Building Regulations And Conservatory Planning Permission Guidelines

This simple guide to conservatory planning permission requirements includes rules, regulations and information about local authority legislation.

With many modern families constantly looking at ways to improve, upgrade and add space to their homes, planning permission requirements are getting tighter to ensure that the building work undertaken is in keeping with neighbouring properties and local area guidelines.

Under present local authority legislation you may not need planning permission to build a conservatory, providing you meet with the following points...

A Detached Property

  • Without planning permission you can develop up to 70m3 or 115% of the total volume of the property, whichever is the greatest, however, this is a combination of the total amount of extensions, e.g. if you have had a lounge extension of 35m3 and a conservatory of 46m3 this would total 81m3 and you would then require planning permission for your project. If your total is less than 70m3, or 115% of the volume of the existing building, planning permission would not be required.
A Semi-Detached Property
  • A semi-detached property has the same rules as a detached property, you are allowed to develop up to 70m3.
Terraced and End Terraced Properties
  • The same rules apply to these as detached and semi detached properties. But the amount you are allowed to develop is reduced to 50m3.

Flats and Maisonettes

  • You are not permitted to develop flats or maisonettes without obtaining planning permission, there are no exceptions to this rule. 

The above mentioned rules and regulations apply to developments carried out after July 1st, 1948.

There are some additional points and conditions which can alter whether or not you will need to be granted planning permission for your conservatory and are as detailed below...
  1. If your conservatory covers an area greater that 50% of the original garden.
  2. If your planning development rights have been removed
  3. If you build your development within 2m of the boundary line and the highest point at that junction is 4m or higher
  4. If you property is a Grade II listed building. These may require hardwood conservatories with glass roofs. Rules can be very strict with these properties.
  5. If your conservatory or development is 20m or less from a road or public footpath.
  6. If you live in an area of special scientific interest or outstanding natural beauty you will not be permitted to have a conservatory at all.

Boundary Impact

A planning officer will be looking at the projection of the conservatory (how far it will protrude into the garden). Normally he or she will be satisfied with an approximate 3m projection from the original building. Should your proposed development or conservatory extension protrude more than 3m they may not look at it so favourably and may ask for a reduction in size. This is so that neighbours and neighbouring properties do not have to look at large brick walls more than 3m in length.

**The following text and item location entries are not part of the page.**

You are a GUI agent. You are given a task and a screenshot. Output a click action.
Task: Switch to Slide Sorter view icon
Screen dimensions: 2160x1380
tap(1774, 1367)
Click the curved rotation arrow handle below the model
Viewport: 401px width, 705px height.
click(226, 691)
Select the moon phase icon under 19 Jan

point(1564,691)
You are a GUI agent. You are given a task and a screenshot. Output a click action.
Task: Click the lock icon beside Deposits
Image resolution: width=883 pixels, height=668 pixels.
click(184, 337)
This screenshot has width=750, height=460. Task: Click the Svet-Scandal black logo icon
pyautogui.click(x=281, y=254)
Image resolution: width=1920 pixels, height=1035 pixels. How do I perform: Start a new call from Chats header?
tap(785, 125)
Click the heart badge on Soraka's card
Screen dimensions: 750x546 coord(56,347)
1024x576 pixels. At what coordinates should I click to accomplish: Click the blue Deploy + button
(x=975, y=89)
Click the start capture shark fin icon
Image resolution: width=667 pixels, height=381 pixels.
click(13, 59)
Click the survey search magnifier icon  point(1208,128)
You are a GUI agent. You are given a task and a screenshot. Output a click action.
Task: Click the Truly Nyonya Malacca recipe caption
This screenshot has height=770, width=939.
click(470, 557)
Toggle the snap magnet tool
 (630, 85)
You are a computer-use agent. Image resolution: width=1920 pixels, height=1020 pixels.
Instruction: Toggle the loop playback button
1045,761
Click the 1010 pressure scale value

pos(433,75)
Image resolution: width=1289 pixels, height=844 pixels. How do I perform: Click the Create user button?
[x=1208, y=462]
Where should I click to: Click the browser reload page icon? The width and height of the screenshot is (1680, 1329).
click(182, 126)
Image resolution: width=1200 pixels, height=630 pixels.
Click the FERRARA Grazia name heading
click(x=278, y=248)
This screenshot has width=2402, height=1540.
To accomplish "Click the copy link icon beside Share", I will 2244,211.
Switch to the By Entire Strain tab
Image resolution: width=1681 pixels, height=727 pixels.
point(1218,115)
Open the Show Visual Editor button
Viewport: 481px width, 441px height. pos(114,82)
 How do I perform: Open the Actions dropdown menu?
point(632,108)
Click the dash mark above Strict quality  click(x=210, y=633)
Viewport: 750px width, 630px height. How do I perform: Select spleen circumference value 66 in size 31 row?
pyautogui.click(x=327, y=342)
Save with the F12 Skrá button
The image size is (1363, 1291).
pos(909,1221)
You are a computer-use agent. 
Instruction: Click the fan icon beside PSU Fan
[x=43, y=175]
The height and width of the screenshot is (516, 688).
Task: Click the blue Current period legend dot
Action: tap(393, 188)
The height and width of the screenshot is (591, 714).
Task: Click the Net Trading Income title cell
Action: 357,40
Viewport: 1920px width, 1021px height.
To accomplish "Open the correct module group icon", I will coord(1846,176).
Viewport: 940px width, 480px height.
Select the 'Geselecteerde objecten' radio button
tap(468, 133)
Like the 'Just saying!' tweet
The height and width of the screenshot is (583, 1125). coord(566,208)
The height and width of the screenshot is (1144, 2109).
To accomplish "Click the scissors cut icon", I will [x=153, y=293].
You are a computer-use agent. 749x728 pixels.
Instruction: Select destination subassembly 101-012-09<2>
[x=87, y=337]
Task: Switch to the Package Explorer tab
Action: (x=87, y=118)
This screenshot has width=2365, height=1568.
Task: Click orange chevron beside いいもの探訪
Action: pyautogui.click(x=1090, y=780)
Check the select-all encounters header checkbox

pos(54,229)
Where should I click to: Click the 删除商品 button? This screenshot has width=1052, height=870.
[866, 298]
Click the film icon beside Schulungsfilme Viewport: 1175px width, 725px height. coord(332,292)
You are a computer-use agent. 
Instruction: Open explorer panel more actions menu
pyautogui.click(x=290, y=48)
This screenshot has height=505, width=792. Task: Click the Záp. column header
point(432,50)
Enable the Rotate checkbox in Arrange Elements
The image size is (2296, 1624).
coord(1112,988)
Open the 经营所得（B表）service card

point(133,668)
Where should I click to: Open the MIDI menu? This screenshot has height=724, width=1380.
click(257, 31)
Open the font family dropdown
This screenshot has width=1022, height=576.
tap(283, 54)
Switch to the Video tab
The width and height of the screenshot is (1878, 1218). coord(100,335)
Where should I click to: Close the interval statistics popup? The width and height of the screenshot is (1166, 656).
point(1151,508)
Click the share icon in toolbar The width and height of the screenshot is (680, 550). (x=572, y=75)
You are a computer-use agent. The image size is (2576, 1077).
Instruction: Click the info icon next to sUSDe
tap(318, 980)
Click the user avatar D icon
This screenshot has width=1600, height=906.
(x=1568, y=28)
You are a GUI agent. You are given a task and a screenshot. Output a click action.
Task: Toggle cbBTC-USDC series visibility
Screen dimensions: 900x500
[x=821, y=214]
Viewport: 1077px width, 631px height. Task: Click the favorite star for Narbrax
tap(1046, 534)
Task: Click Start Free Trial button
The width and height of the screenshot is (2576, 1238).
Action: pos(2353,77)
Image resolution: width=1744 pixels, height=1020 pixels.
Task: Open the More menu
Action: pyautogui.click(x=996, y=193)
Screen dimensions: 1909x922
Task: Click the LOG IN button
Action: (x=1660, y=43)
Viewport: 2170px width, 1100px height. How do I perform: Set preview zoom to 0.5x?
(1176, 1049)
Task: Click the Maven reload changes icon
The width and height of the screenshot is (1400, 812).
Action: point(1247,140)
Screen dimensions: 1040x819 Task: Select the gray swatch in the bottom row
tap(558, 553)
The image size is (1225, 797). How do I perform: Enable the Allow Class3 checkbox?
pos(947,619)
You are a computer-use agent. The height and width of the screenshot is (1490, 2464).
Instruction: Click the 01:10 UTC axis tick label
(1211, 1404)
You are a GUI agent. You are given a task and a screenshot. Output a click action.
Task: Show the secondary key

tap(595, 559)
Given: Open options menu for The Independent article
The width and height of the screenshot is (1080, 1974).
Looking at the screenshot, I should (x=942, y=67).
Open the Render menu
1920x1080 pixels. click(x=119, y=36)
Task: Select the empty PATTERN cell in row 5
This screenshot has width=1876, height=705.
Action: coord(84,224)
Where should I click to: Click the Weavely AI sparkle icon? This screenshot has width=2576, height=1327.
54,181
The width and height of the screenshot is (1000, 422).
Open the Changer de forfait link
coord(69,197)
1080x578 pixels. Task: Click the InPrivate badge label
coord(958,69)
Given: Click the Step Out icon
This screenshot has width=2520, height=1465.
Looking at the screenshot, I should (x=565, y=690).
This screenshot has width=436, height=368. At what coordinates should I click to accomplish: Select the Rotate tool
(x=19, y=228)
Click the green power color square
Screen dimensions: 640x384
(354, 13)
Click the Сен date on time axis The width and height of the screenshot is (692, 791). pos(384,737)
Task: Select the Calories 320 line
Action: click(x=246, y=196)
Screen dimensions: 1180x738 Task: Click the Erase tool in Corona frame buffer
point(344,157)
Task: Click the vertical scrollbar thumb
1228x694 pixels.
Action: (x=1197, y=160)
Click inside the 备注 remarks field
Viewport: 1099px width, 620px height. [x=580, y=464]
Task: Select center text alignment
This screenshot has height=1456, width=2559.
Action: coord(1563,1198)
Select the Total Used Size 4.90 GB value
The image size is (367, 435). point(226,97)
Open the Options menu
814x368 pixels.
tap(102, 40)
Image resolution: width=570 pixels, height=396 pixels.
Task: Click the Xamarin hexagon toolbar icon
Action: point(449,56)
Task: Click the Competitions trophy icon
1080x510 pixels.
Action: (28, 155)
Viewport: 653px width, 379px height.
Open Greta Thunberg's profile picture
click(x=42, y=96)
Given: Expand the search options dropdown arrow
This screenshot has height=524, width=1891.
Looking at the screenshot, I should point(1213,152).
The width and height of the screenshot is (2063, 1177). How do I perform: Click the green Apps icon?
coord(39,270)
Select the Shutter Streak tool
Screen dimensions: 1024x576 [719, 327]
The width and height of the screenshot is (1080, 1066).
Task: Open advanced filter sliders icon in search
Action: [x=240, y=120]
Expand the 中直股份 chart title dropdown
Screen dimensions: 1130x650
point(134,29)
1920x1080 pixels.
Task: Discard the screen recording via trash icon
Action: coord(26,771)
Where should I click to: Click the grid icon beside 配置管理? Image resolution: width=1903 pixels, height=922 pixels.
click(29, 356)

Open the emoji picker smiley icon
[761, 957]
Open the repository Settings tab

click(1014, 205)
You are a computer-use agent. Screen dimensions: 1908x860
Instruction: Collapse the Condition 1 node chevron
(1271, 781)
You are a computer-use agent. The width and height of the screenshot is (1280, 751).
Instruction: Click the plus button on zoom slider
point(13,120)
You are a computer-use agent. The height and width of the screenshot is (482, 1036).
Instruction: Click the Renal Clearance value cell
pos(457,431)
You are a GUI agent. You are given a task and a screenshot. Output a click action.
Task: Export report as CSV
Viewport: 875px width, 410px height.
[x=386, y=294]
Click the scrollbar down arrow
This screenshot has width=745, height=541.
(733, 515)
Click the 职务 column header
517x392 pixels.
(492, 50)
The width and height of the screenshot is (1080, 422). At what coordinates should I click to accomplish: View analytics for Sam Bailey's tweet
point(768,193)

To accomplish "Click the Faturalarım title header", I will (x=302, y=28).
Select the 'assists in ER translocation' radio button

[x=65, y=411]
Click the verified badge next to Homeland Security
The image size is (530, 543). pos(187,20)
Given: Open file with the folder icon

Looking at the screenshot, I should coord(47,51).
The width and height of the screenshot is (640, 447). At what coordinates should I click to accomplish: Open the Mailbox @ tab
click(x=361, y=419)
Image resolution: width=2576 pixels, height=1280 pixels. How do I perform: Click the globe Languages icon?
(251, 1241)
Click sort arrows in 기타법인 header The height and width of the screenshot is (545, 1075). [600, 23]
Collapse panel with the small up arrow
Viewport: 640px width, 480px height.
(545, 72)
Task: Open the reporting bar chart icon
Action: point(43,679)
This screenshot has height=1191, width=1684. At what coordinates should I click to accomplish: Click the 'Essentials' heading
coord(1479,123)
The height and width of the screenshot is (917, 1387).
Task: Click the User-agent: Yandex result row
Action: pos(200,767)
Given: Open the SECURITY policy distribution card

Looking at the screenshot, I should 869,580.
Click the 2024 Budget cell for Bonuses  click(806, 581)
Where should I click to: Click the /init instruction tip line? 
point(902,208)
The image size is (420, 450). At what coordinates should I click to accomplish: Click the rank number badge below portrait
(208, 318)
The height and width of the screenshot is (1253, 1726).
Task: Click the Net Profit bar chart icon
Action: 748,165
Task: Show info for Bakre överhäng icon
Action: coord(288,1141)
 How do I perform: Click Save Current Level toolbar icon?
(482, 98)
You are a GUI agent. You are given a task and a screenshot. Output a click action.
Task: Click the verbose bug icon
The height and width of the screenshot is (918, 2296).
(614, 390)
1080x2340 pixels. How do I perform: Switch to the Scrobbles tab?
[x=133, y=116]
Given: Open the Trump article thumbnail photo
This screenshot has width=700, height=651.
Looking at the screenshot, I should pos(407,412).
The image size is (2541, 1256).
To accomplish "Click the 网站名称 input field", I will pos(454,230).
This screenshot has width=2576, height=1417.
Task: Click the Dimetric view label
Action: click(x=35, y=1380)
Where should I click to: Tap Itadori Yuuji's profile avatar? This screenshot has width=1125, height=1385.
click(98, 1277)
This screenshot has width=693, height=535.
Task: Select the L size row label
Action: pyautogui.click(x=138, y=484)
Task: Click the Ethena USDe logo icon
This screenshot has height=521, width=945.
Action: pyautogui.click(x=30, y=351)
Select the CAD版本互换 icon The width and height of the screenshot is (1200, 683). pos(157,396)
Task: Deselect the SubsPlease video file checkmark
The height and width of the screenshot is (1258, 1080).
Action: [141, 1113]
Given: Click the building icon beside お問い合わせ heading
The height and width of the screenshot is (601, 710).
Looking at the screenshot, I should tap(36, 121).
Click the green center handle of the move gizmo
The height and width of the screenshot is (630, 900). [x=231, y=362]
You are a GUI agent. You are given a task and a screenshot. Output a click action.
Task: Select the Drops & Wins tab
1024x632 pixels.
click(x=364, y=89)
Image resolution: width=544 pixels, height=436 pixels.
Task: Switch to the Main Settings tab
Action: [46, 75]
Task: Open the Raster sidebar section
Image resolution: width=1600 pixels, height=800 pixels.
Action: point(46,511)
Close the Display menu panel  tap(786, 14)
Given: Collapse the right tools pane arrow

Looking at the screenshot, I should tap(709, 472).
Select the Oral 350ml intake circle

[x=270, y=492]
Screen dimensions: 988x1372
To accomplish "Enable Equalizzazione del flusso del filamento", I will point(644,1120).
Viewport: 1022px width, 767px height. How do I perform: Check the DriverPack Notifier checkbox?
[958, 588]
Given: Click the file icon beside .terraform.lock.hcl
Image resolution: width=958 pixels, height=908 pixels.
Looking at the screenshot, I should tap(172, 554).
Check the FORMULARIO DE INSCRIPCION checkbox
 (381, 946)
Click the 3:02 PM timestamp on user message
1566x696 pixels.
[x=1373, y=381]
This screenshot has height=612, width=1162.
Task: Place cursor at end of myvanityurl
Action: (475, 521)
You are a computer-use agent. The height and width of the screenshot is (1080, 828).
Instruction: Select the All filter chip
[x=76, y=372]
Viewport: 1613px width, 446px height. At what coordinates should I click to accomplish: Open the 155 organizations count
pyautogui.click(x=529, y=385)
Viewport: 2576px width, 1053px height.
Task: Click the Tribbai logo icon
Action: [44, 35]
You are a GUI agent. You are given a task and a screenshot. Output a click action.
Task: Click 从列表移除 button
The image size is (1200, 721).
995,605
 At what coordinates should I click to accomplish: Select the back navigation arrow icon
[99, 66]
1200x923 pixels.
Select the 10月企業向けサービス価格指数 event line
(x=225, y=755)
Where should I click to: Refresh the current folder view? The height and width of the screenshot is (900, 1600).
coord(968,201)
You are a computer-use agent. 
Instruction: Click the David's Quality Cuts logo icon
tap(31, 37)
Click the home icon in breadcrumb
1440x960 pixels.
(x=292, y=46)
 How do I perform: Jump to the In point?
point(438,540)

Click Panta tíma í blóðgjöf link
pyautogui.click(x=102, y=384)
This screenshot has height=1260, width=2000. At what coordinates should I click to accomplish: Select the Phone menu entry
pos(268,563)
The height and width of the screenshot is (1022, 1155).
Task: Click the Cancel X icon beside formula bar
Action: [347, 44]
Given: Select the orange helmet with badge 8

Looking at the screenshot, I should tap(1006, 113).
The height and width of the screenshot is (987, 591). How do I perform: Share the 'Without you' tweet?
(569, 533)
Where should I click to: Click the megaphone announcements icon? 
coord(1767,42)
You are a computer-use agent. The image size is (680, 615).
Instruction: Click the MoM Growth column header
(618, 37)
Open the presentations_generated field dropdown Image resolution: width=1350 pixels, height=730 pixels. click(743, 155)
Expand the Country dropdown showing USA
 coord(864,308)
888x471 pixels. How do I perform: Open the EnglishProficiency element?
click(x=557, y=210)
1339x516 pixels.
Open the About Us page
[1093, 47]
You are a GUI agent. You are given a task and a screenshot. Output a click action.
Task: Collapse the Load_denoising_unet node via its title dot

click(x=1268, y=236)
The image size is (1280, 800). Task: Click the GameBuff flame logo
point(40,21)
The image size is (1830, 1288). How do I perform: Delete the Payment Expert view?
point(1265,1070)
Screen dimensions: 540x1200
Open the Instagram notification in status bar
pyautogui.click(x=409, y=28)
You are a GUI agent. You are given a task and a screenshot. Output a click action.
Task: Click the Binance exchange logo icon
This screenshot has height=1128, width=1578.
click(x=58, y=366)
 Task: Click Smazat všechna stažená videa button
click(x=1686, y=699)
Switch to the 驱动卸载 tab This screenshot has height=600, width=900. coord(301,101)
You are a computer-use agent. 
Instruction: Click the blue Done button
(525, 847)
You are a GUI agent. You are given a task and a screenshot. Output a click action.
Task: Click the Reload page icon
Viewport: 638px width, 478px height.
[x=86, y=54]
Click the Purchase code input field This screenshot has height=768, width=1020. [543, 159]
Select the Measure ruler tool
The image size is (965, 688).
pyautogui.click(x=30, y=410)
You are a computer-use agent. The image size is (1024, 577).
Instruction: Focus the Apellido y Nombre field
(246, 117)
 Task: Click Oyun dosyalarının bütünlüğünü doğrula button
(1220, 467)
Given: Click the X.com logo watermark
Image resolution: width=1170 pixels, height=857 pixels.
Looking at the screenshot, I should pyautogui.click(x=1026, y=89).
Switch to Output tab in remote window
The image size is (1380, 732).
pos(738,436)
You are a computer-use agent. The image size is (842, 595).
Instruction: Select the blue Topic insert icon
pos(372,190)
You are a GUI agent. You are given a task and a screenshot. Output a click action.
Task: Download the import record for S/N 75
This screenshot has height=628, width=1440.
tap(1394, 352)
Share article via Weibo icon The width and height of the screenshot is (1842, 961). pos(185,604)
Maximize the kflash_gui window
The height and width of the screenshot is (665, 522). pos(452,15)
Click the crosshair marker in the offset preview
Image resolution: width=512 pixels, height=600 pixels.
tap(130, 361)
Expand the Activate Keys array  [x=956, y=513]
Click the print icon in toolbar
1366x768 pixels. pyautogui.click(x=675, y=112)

If planning permission is not required for your construction then a letter of lawful development from your local authority is something you are able to obtain. In the event of selling your property it will show you have complied.

If you are in any doubt about regulations or the possible need for preparation of plans and possible blueprints then you can always contact you local planning office. They will be more than happy give you helpful guidance and information so that costly last minute alterations or legal mistakes are not made.